Consigne 1: D'après l'extrait sur les données biométriques, pourquoi la CNIL a-t-elle validé le système des passeports biométriques ? Répondez en une ou deux phrases.
Consigne 2: Selon l'extrait sur les données biométriques, qu'est-ce qui n'existe pas dans la plupart des démocraties occidentales ?
Consigne 3: Traduisez en anglais cette phrase de l'extrait sur les données biométriques : « Un dispositif biométrique à finalité d'authentification ne vise qu'à s'assurer que la personne interrogée est bien celle qu'elle prétend être. »

Extrait de page:
- - - - -

Cette spécificité des données biométriques est reconnue par le législateur, et notre assemblée a accepté à de multiples reprises de leur conférer une protection et un encadrement particuliers.

Ainsi la CNIL n'a-t-elle validé le système des passeports biométriques que parce que sa finalité était uniquement d'ordre administratif. Et c'est la même grille de lecture qui justifie l'hostilité de la CNIL à la création de la base de données biométriques centralisée que vous envisagez.

C'est aussi pourquoi, dans la plupart des démocraties occidentales, il n'existe pas de fichier central biométrique de la population.

En réalité, derrière cette apparence de technicité, nous divergeons sur les deux notions que sont l'authentification et l'identification. Un dispositif biométrique à finalité d'authentification ne vise qu'à s'assurer que la personne interrogée est bien celle qu'elle prétend être. Dans ce cas, les caractéristiques biométriques peuvent être stockées simplement sur une puce électronique, aucun fichier n'étant nécessaire. C'est ce que demandait le règlement européen sur les passeports, et c'est ce que préconisait la CNIL.

- - - - -

Entrées affichées:
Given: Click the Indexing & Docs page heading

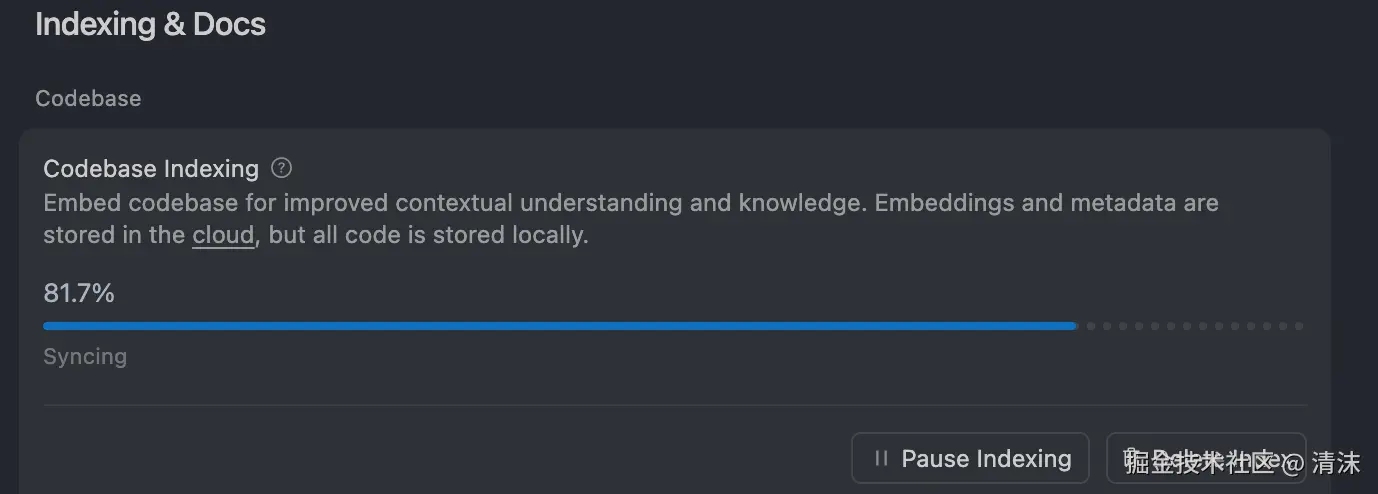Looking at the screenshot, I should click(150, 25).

- - - - -

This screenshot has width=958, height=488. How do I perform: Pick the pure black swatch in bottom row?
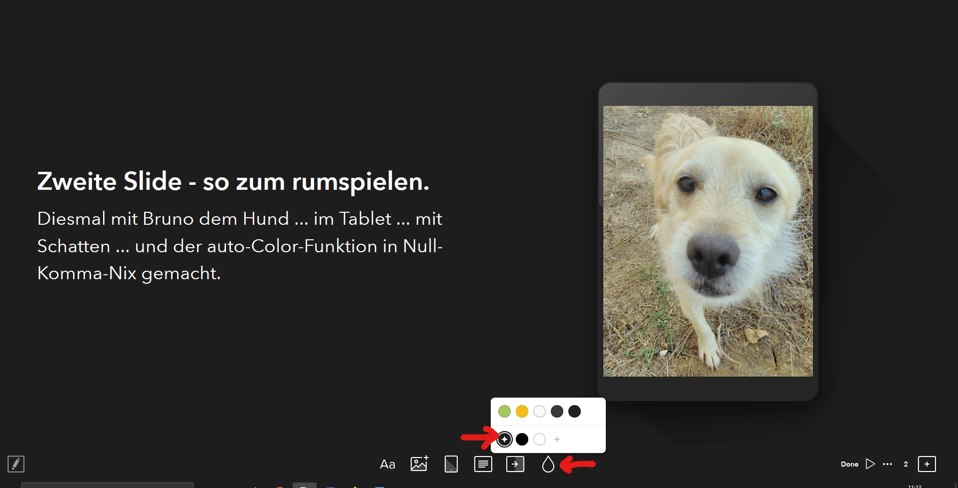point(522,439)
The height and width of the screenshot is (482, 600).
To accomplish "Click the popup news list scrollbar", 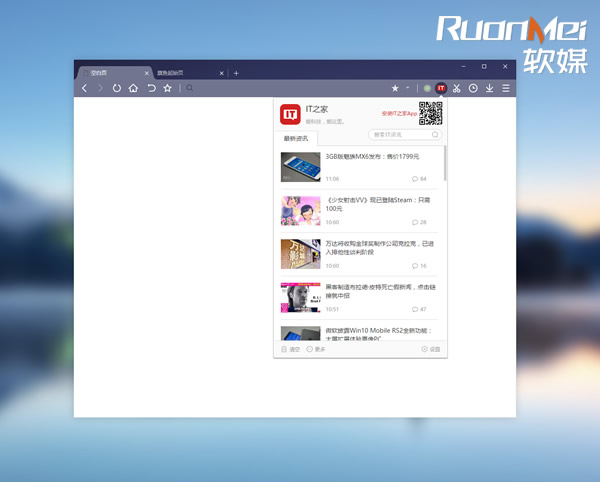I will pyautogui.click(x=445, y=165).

- - - - -

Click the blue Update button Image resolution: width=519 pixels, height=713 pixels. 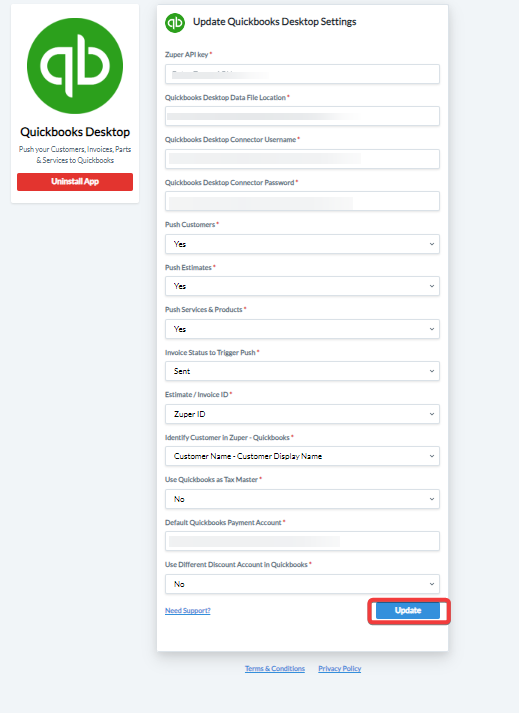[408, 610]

- - - - -

Réponse attendue 1: La CNIL n'a validé le système des passeports biométriques que parce que sa finalité était uniquement d'ordre administratif.

Réponse attendue 2: Un fichier central biométrique de la population.

Réponse attendue 3: A biometric system intended for authentication aims only to make sure that the person being checked is indeed who they claim to be.